I want to do variants calling for hundreds original WGS bam files. There are three steps implemented with Picard before variants calling with GATK. 1. Change bam header (AddOrReplaceReadGroups) 2. Sort bam (SortSam) 3. Reorder bam (ReorderSam)
In the step2, just for one bam file, an error came out. Exception in thread "main" htsjdk.samtools.SAMFormatException: SAM validation error: ERROR: Read name 34222060, No real operator (M|I|D|N) in CIGAR.
Then I checked the 34222060 record in the bam file and got the cause by google Why "No real operator (M|I|D|N)" in picard?. I think I have the same problem in the post. I have tried the following solutions but failed. 1. clean the bam file with CleanSam of picard. 2. filter the bad cigars with CountReads of GATK. Failed because of the index loss. Then I used BuildBamIndex of picard to try to create index file. Failed again because of the above same reason.
Any advice or suggestion will be appreciated.
…
34222060 163 1 220186167 70 101S = 220186233 167 GGAAGGACCAGAGGGCCTCCAGATCCCCTTCACATACTTCAACCAGAACAGCTATGTTTCTGTTTTATTTATTGGGGTTTAATTCTGGTAGCACTAAGTGG CCCFFFFFHHHHHJJJJJJJJJJJIJJJIJJIJJJJJJJJJJIJJJIIJIFGIJJJGIIJJJDHIJHHHHHHHFFFDAABDDDEDEEDCCCDCDCDDDDCDRG:Z:sample NH:i:1 NM:i:0
34222060 83 1 220186233 60 101M = 220186167 -167 TTTTATTTATTGGGGTTTAATTTTCAAGAAAACTTTCACTGGAAGGAAGTCTCCTGATTTGTGGAGTGGGGAGAGAAGTCTCTACATACTTTATTAGCTGA DDCDDDDDDBCADFFFFFDHHHHEHGGIIIG@HGJJJIIGHF<JJIEIIHJJJJJJJJIJIJJJJJIJHJJJJJJJJJHEJIJIJIHGHHHHHFFFFFCCCRG:Z:sample NH:i:1 NM:i:0
…
Thanks for so fast reply. The GATK version is GenomeAnalysisTK-3.7. The picard version is picard-tools-2.4.1. It is not me done the alignment, so I do not know the version of read-mapper.
My current goal is to remove or ignore the badcigar.
by 'read-mapper' I meant something like 'bwa' , 'bowtie' ... etc...
how ?

=======

** TASK INSTRUCTIONS **
Reproduce word for word the portion of the CIGAR error thread that opens with the words containing "In the step2, just" and closes with "(M|I|D|N) in CIGAR.".

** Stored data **
=======

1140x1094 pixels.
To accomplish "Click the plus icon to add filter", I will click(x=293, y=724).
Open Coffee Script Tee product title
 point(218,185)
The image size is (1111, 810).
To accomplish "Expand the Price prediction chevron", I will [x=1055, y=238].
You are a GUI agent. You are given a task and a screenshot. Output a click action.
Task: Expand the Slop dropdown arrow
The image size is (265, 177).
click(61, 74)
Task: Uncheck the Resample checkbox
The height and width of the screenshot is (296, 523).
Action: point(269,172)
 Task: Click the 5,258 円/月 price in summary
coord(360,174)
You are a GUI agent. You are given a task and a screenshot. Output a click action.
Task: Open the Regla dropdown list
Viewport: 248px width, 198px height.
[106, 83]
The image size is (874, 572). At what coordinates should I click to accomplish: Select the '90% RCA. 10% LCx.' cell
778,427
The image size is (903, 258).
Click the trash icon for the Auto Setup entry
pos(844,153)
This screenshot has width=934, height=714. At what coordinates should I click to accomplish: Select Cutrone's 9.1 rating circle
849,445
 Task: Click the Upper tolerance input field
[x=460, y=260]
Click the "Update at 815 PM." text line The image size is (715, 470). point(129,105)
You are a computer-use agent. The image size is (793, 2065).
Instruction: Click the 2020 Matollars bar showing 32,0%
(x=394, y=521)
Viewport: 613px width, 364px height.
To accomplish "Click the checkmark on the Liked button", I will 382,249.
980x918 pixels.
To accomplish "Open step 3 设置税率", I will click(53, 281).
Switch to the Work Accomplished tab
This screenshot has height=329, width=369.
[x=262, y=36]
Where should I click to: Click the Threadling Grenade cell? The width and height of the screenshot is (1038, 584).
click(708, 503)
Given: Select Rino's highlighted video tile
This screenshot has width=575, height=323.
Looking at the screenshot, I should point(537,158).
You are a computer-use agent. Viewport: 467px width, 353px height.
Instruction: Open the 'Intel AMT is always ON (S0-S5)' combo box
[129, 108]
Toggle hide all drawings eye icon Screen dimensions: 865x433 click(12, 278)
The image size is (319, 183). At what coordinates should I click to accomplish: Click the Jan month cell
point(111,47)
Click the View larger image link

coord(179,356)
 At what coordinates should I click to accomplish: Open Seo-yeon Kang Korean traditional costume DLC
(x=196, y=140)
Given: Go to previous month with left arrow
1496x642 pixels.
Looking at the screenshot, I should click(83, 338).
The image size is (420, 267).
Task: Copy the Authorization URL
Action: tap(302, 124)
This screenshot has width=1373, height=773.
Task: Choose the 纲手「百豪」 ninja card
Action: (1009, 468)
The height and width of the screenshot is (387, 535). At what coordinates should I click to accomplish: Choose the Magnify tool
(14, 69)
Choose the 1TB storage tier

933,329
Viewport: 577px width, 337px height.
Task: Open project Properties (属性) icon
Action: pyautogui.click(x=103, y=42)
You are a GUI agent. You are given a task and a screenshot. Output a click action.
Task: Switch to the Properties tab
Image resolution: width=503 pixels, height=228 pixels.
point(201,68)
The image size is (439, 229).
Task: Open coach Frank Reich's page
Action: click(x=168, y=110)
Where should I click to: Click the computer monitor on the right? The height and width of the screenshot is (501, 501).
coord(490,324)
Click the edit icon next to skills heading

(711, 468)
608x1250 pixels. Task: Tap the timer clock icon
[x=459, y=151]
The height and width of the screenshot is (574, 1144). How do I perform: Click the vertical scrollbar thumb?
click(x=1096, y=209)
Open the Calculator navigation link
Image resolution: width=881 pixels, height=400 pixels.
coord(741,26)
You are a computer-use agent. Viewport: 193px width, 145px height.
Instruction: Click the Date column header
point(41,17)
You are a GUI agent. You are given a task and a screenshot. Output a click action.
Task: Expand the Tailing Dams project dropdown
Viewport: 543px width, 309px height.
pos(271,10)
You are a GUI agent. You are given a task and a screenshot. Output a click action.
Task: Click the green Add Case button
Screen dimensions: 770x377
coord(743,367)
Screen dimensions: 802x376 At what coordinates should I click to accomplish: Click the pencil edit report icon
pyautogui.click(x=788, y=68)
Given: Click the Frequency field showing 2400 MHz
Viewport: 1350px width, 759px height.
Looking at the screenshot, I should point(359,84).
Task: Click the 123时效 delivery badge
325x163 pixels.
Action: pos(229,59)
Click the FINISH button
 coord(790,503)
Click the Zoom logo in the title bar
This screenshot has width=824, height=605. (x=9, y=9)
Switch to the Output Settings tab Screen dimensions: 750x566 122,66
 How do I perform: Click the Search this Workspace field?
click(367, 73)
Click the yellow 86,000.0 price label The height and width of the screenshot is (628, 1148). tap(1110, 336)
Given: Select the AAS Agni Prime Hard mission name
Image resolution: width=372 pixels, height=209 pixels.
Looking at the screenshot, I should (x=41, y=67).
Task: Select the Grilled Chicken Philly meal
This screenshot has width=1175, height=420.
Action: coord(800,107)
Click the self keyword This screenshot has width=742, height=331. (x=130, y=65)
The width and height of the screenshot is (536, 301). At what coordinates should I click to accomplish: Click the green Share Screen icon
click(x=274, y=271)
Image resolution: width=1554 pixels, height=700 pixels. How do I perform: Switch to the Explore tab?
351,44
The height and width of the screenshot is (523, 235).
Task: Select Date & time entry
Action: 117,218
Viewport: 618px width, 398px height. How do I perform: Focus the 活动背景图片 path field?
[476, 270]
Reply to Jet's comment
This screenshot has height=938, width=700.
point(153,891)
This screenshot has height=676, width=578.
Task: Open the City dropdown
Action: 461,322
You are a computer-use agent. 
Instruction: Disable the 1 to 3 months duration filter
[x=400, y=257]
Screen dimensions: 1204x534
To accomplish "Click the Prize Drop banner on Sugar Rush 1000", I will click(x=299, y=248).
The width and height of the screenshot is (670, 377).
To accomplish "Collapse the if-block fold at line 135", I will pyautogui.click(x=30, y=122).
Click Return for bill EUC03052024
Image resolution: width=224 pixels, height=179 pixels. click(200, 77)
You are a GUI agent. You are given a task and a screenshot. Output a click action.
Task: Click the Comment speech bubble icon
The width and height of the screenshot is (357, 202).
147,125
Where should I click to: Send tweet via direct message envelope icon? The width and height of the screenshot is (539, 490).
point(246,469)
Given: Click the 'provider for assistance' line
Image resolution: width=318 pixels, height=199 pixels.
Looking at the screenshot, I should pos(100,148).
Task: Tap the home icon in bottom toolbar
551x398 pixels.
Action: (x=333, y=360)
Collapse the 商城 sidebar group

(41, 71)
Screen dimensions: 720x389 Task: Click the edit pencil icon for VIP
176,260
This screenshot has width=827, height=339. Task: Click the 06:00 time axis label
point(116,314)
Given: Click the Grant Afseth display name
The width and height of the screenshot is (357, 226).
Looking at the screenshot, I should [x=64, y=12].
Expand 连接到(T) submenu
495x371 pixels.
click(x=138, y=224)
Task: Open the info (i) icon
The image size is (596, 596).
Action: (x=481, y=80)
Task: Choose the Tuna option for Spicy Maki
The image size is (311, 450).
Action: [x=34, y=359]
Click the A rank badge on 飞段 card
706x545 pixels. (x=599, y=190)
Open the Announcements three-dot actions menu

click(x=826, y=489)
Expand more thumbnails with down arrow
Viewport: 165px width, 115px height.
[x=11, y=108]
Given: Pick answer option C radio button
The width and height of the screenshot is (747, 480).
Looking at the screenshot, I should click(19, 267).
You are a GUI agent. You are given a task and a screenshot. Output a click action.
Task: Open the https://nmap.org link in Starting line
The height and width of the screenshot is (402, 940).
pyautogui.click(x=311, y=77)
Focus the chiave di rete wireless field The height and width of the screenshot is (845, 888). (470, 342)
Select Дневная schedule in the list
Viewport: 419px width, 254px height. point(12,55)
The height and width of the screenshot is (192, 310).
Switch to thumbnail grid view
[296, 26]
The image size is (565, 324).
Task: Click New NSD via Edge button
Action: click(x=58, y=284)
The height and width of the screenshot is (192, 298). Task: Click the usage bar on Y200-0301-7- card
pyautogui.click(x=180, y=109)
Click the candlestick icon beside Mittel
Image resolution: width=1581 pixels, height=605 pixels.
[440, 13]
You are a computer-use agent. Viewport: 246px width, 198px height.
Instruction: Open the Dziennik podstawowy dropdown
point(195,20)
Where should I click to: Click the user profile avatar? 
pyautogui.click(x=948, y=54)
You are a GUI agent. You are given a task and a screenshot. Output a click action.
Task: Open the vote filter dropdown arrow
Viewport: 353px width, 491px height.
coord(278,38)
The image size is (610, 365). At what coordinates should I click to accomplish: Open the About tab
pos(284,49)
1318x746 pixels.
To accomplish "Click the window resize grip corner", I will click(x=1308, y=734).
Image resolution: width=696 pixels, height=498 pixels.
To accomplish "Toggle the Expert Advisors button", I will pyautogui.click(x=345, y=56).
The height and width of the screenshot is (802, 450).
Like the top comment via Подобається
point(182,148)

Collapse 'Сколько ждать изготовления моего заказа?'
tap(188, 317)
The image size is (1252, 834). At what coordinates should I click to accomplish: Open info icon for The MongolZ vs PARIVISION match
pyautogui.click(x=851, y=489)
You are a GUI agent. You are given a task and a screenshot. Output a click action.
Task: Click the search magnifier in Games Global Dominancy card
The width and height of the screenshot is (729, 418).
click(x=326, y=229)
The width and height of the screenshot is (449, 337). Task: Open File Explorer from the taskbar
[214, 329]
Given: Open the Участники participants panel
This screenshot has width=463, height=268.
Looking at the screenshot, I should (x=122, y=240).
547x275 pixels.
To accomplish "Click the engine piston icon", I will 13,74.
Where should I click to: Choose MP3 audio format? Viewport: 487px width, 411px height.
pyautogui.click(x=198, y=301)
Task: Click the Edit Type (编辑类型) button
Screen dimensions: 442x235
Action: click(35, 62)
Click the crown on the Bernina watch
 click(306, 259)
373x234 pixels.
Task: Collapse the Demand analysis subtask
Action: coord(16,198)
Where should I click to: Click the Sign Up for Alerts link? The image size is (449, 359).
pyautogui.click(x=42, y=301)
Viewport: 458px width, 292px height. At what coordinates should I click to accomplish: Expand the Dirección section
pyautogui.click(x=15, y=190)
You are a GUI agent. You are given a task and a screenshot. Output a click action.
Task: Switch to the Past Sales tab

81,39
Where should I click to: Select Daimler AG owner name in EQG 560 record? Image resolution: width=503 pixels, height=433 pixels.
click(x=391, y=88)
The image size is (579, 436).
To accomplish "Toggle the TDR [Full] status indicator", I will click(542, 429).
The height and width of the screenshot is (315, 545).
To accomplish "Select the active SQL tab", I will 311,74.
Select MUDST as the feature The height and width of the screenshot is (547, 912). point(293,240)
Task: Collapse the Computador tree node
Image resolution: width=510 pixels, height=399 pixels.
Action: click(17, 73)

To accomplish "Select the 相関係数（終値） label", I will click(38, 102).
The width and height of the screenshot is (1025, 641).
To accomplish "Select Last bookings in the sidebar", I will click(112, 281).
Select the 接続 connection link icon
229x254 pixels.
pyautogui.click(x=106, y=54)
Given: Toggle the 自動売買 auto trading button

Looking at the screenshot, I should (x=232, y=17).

=======

** TASK RESPONSE **
In the step2, just for one bam file, an error came out. Exception in thread "main" htsjdk.samtools.SAMFormatException: SAM validation error: ERROR: Read name 34222060, No real operator (M|I|D|N) in CIGAR.